» **WRITTEN PROBLEM 1**: In the London Life column, which show is called the most potent example since My Fair Lady?

» **READING PASSAGE**:
London Life

April 9, 1966

London Life

American musicals create a sense of excitement usually quite out of proportion to their actual value on the market. Each fresh import is heralded with an even greater fanfare than its predecessor. Funny Girl is the most potent example since My Fair Lady. The theatre was deluged with an unmanageable flood of advance bookings and one customer wrote a polite letter quietly inquiring how it was that the first night had been sold out before either the theatre or the opening date had been announced. This is because keen applicants apply direct to the impresario as soon as it is known that the show is definitely coming.

The reason for this general tizz most probably springs from deficiencies in the home-grown product. British musicals are perhaps artistically more pleasing than American ones — the story coherent, the music intelligent, the direction well integrated. But they lack, firstly, good standard songs, and even Lionel Bart has only achieved this once. Secondly, the conditions under which a British female musical star could develop are absent; and, lastly, native reticence prohibits that over-blown, theatrical vulgarity which audiences frankly adore. The climate does not encourage a visual number like Hello Dolly or stimulate the big, simple emotional outbursts like So in Love.

» **WRITTEN PROBLEM 2**: Recast the stretch of the records from their start through the line that contains "Looking at the screenshot, I should [x=52, y=68]." as a Markdown table with the columns Row and Content. Leave out blank lines.

Entries drawn from a collection:
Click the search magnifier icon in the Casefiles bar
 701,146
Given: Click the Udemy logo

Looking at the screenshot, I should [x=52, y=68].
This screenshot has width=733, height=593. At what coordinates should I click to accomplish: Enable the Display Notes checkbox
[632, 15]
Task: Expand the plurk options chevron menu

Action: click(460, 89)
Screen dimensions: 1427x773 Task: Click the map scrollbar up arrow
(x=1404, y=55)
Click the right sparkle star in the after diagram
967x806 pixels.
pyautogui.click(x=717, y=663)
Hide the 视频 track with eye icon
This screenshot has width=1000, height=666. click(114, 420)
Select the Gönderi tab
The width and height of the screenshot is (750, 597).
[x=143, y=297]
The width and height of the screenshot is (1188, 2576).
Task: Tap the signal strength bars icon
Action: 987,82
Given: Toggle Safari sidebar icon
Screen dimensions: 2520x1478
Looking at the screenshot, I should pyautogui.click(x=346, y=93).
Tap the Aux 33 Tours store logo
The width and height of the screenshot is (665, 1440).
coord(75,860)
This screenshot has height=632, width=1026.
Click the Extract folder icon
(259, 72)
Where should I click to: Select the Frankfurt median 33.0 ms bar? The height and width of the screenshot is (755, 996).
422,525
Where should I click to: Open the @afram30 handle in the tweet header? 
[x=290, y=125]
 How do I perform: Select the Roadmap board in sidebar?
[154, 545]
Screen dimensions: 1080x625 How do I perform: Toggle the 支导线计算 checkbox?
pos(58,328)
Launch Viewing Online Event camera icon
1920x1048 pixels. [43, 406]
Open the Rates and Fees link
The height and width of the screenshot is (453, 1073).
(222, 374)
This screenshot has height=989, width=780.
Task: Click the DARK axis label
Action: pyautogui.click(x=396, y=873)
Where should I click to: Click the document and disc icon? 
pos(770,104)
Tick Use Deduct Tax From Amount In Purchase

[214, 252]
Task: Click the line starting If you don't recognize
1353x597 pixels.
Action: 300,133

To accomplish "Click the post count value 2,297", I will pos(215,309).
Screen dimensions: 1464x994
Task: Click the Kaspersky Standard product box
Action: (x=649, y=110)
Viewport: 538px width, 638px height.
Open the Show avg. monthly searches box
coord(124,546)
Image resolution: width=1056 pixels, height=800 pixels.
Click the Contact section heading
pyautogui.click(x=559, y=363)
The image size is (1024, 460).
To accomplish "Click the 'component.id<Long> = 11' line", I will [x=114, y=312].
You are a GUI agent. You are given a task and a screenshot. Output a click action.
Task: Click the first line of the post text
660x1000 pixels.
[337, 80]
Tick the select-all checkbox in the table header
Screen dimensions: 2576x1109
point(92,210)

» **ANSWER 1**: Funny Girl

» **ANSWER 2**:
| Row | Content |
|---|---|
| 1 | Click the search magnifier icon in the Casefiles bar |
| 2 |  701,146 |
| 3 | Given: Click the Udemy logo |
| 4 | Looking at the screenshot, I should [x=52, y=68]. |